__EXERCISE PROMPT__
Find the line containing "Task: Select the LEASE offer header", then print it and each following line through the end of the records, exactly and with nothing added; leave out any pictures.

__DATA__
********

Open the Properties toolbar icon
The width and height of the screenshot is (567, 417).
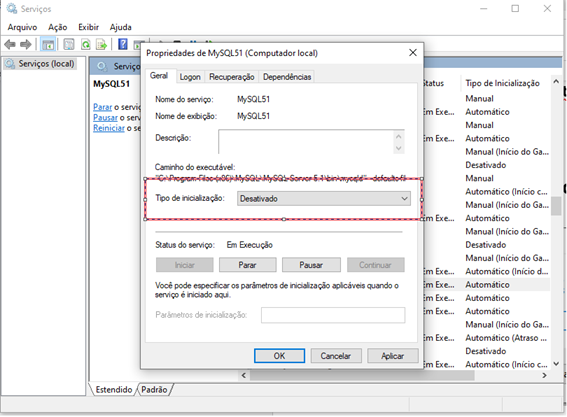coord(69,45)
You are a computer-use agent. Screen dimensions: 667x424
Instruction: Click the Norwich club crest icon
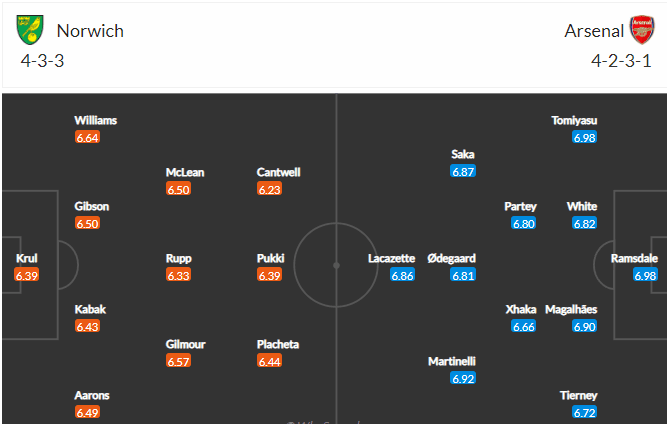click(x=30, y=30)
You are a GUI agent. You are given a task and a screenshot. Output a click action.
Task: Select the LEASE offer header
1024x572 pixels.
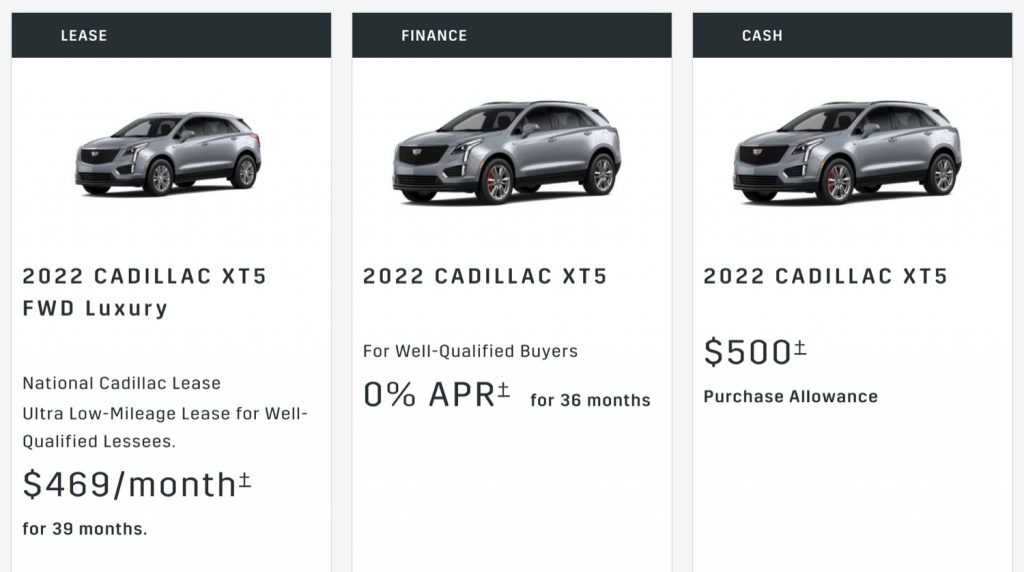(171, 35)
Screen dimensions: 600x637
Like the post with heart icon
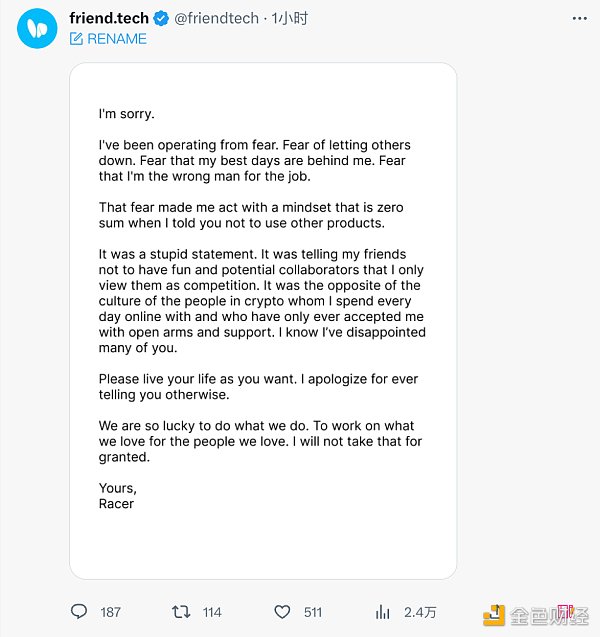[x=283, y=611]
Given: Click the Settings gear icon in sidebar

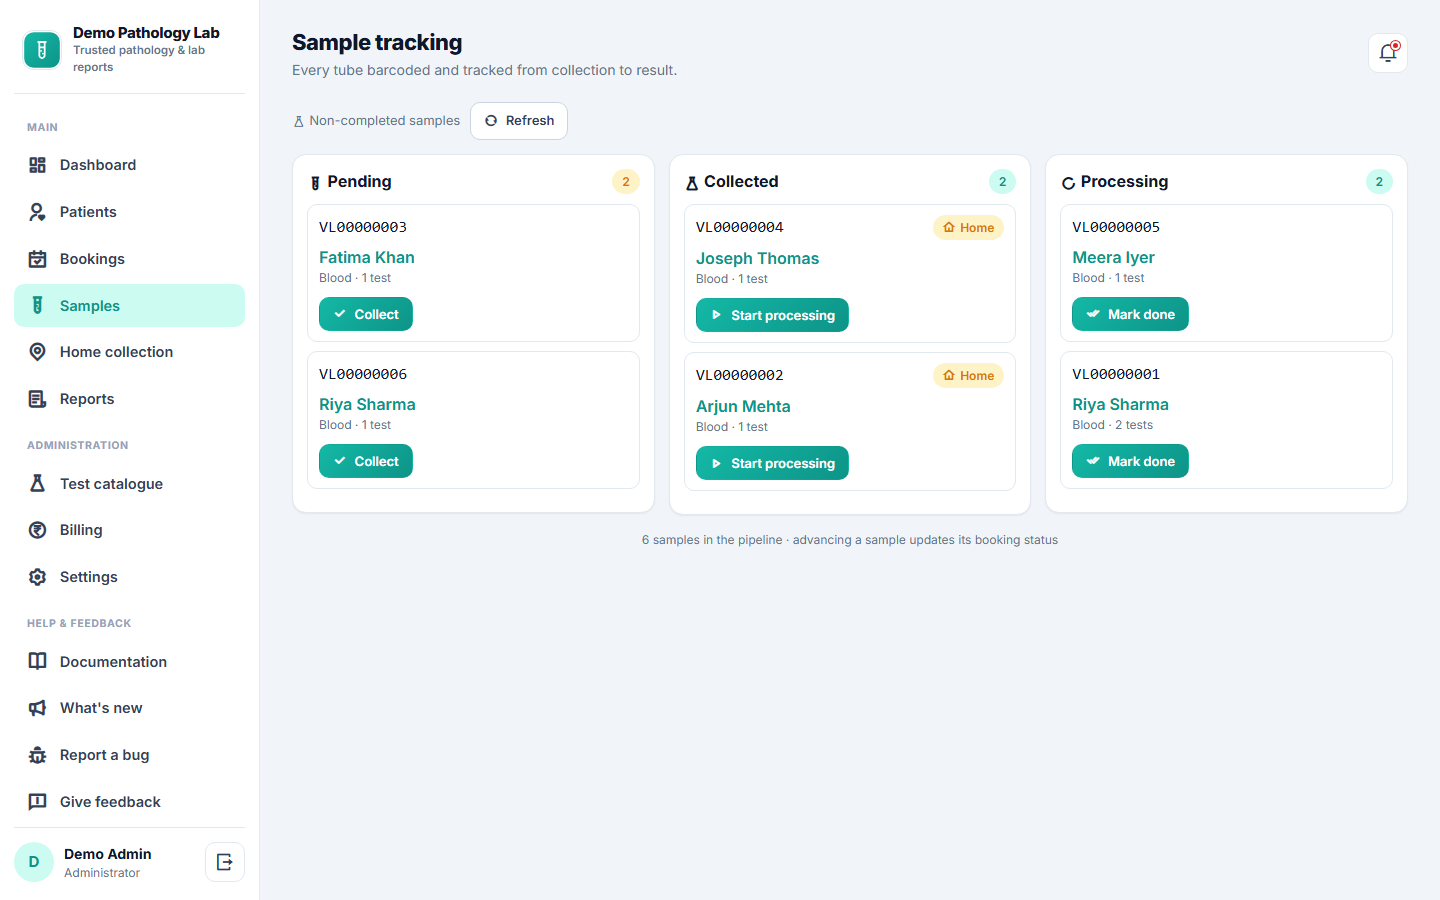Looking at the screenshot, I should [37, 577].
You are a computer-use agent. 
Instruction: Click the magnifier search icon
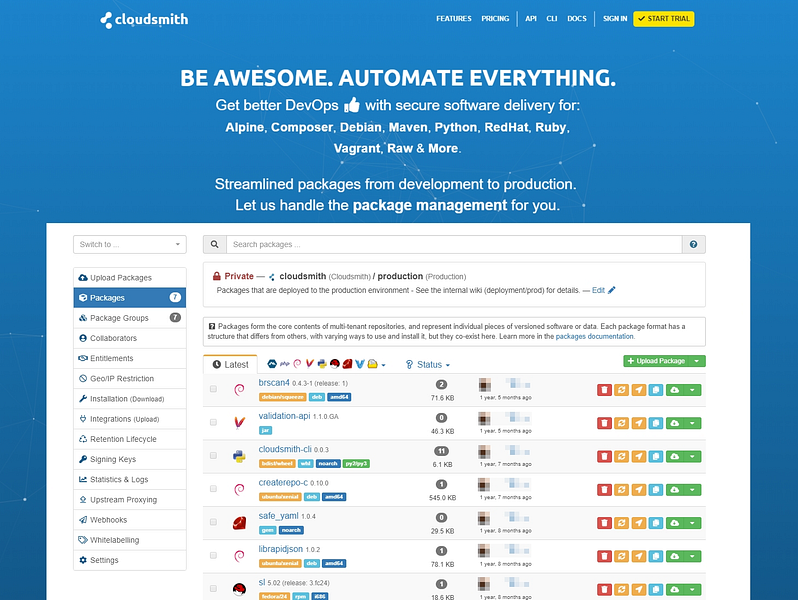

********

__WRITTEN RESPONSE__
Task: Select the LEASE offer header
1024x572 pixels.
(171, 35)
Screen dimensions: 600x637
Like the post with heart icon
[x=283, y=611]
Given: Click the Settings gear icon in sidebar

Looking at the screenshot, I should [37, 577].
You are a computer-use agent. 
Instruction: Click the magnifier search icon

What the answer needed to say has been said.